### TASK TO COMPLETE
Rewrite the material from the line containing "This screenshot has width=720, height=493." through the line containing "tap(29, 153)", changing "tree node" to "folder" and leaving everything else as it is.

### ENTRIES PROVIDED
:::
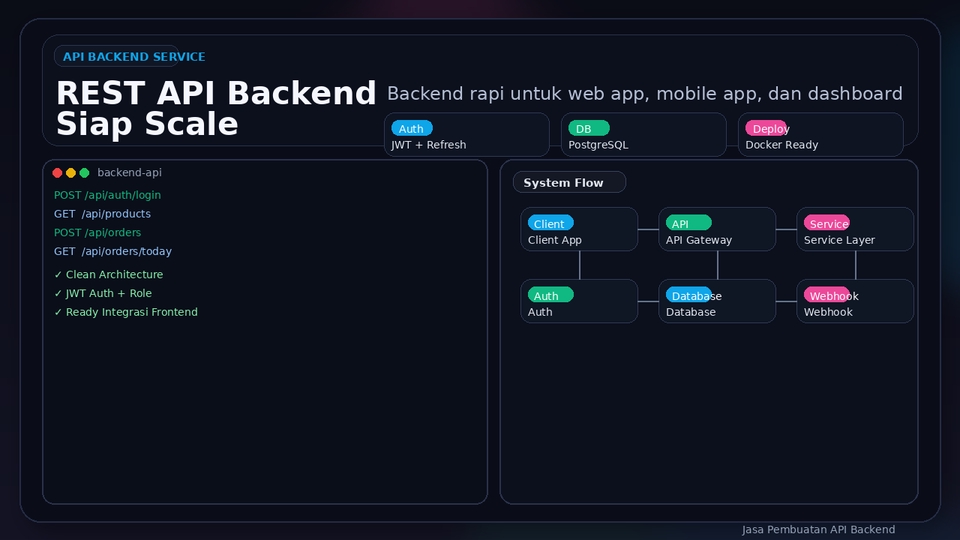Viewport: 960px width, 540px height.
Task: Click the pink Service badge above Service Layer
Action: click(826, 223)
:::
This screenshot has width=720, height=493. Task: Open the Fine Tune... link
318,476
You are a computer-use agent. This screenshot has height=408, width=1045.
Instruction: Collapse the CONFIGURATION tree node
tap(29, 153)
:::
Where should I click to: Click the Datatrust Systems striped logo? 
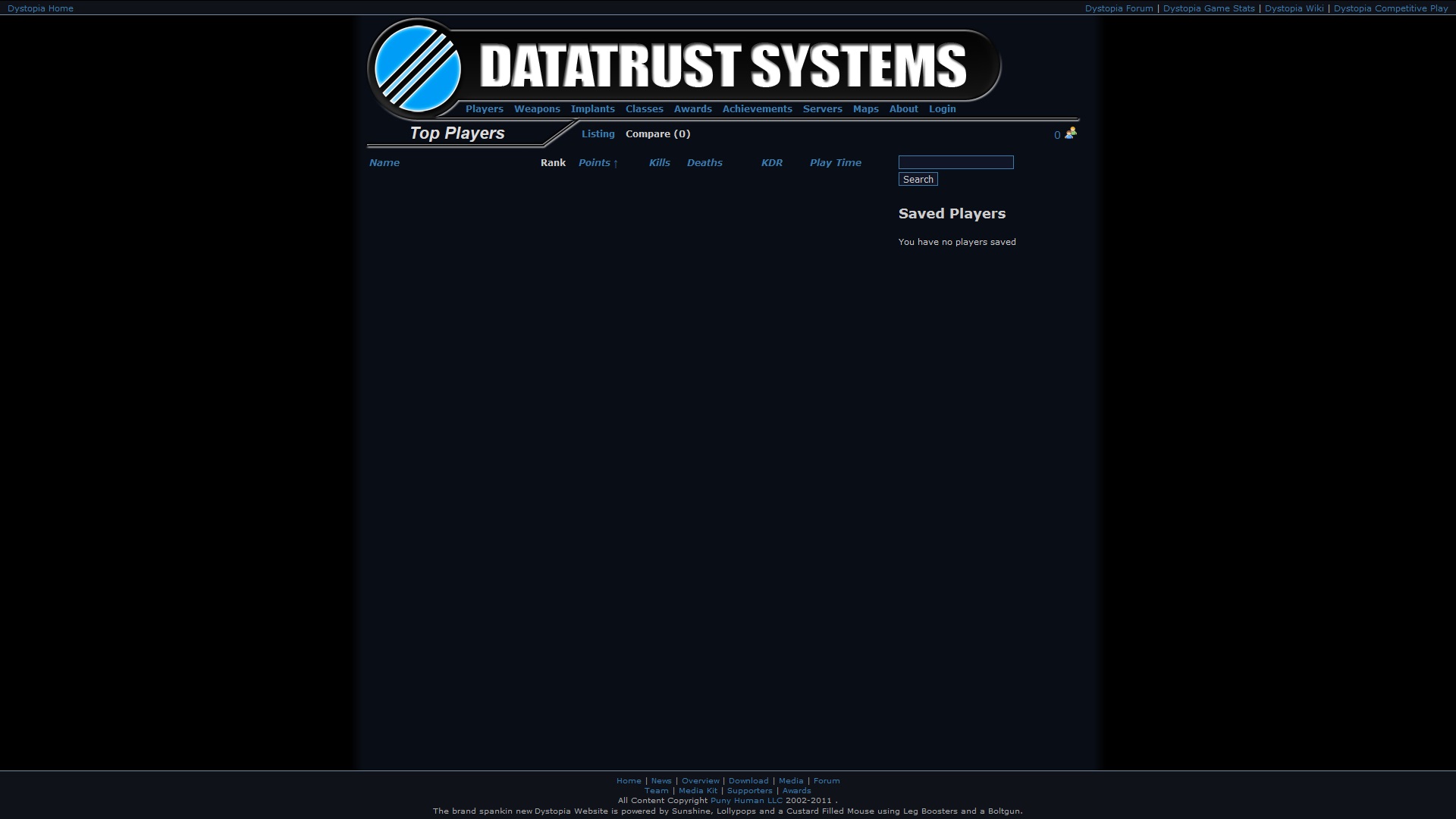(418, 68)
:::
### FINISHED EXERCISE
This screenshot has width=720, height=493. Task: Open the Fine Tune... link
318,476
You are a computer-use agent. This screenshot has height=408, width=1045.
Instruction: Collapse the CONFIGURATION folder
tap(29, 153)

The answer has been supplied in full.